## MATERIAL SUPPLIED:

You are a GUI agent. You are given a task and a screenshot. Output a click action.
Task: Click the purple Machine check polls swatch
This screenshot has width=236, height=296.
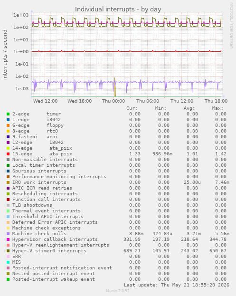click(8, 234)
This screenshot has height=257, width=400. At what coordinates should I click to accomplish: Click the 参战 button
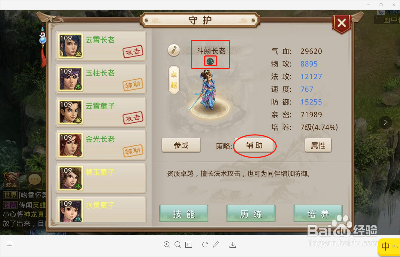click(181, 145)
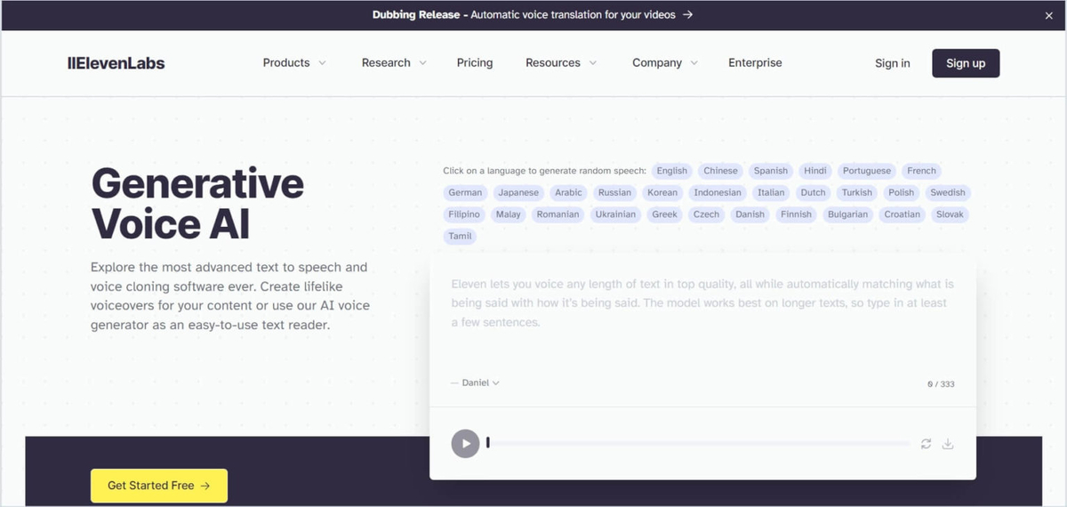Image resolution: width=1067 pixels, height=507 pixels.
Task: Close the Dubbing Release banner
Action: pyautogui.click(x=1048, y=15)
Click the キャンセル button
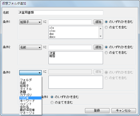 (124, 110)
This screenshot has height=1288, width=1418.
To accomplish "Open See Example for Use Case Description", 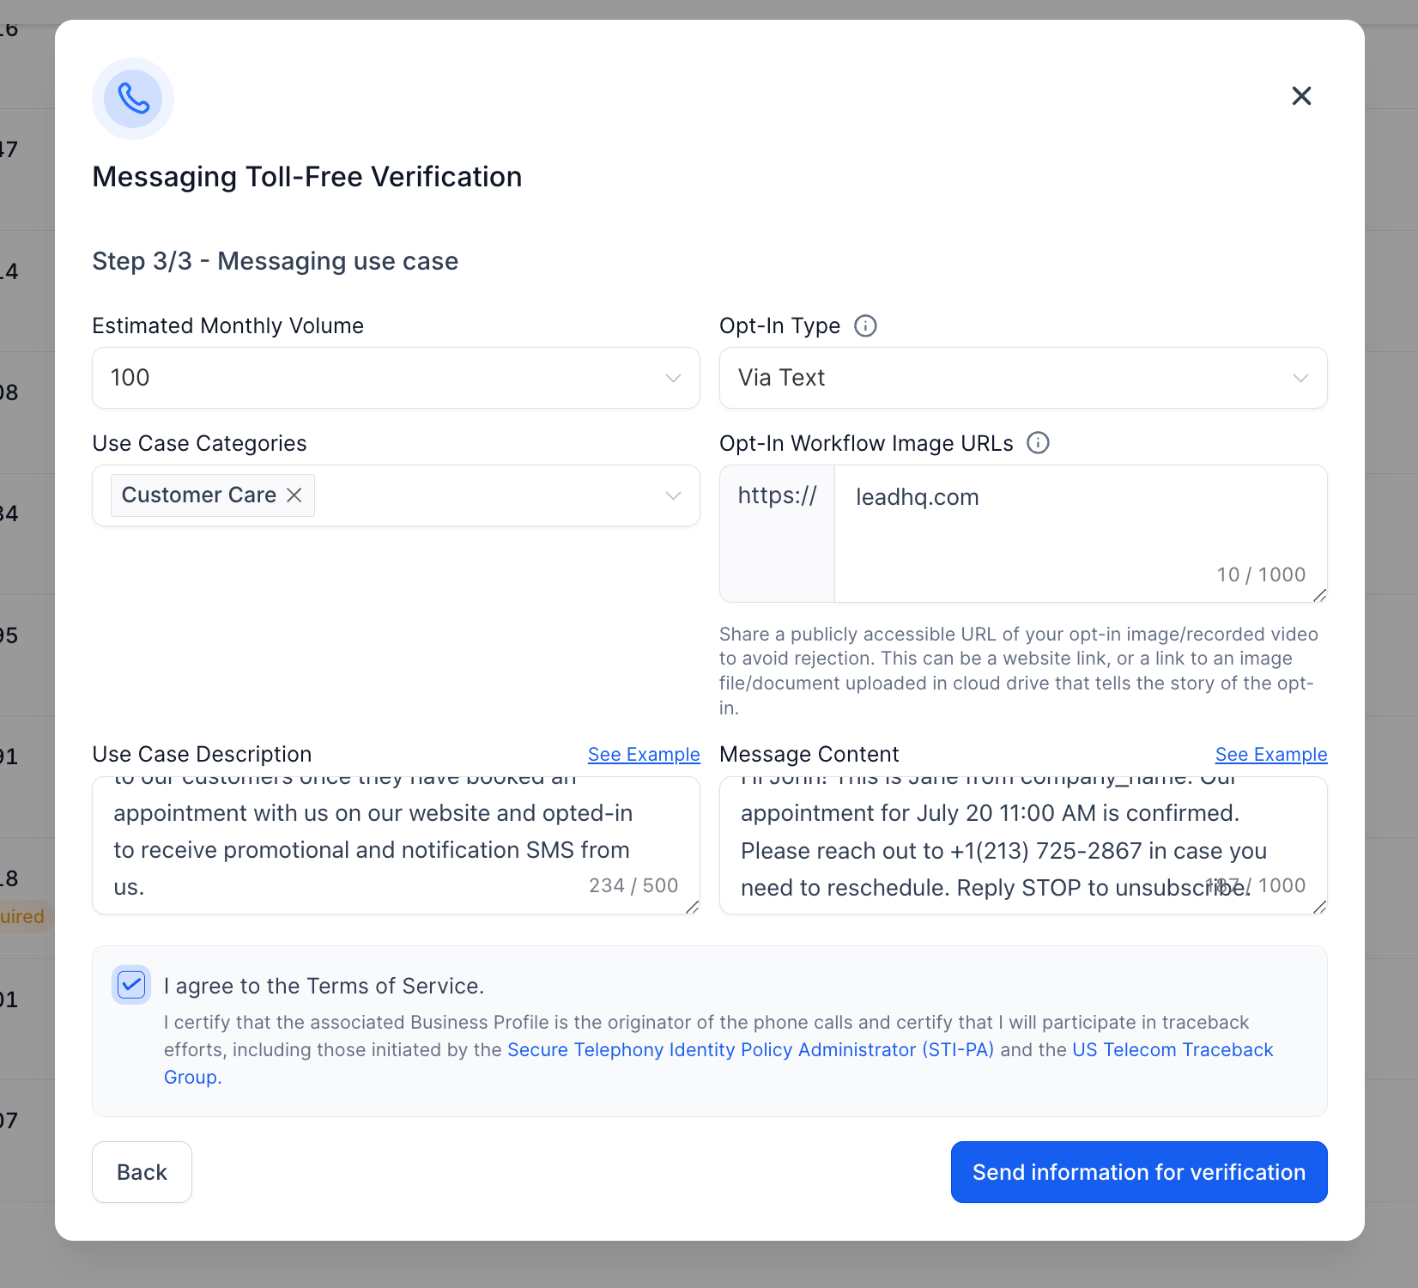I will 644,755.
--
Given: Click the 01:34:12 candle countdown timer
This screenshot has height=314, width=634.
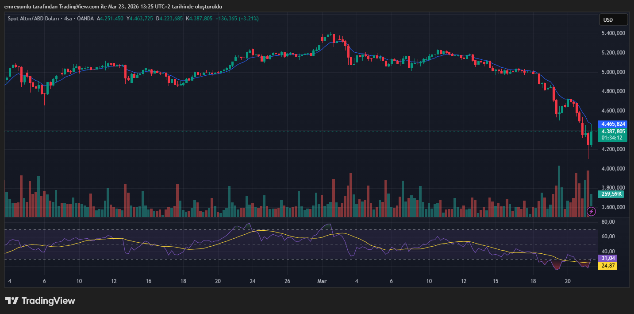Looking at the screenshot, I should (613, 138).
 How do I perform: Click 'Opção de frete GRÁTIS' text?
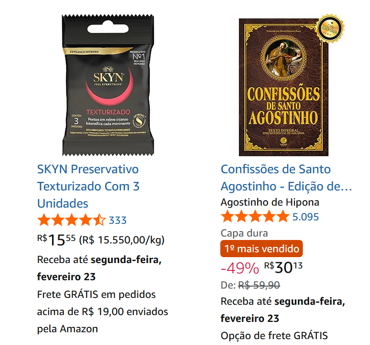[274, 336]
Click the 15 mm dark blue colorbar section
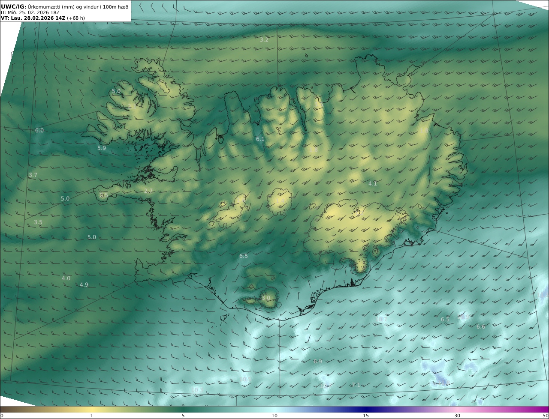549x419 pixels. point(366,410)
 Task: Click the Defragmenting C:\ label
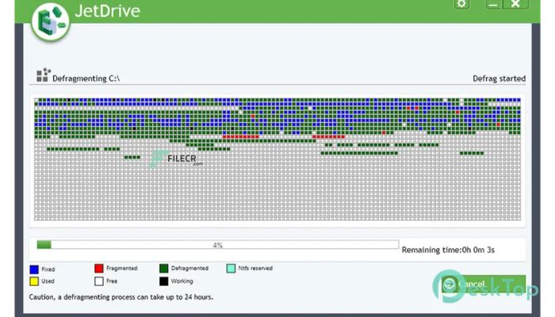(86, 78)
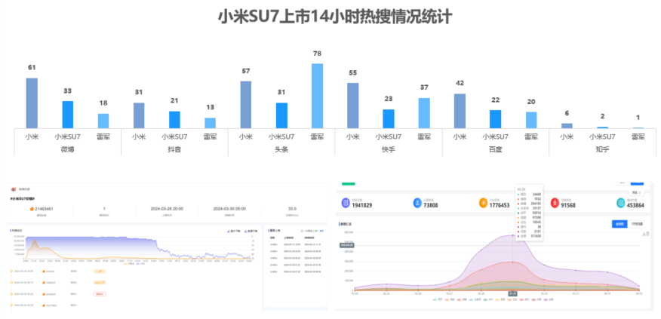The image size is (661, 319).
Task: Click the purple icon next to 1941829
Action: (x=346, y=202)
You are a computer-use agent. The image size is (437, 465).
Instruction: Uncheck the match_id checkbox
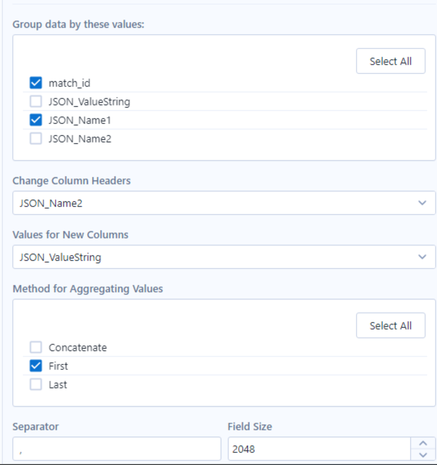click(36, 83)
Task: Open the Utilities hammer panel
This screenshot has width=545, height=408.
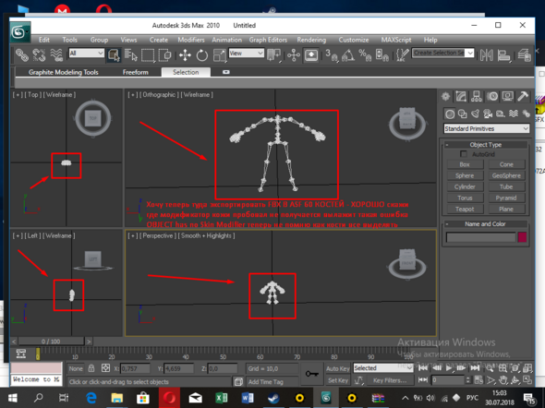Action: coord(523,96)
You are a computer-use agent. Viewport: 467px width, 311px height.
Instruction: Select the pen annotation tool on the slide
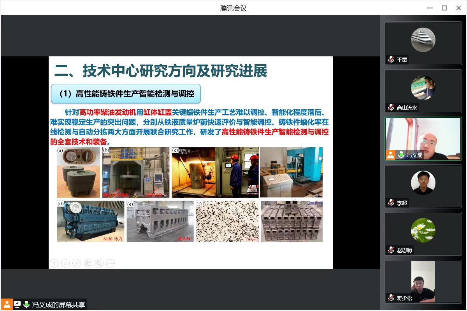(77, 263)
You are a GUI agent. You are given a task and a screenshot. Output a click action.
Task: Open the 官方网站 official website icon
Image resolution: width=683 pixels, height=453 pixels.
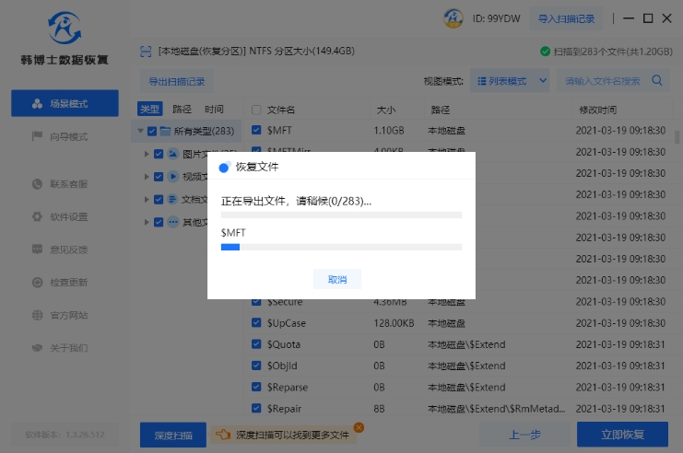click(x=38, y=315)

## ABOUT THIS TASK:
Among the records, find the lines that contain "agent" and copy each of them.

## ANSWER FOR THIS EXERCISE:
You are a GUI agent. You are given a task and a screenshot. Output a click action.
You are a computer-use agent. The image size is (437, 465).
You are a computer-use agent. Viewport: 467px width, 311px height.
You are a GUI agent. You are given a task and a screenshot. Output a click action.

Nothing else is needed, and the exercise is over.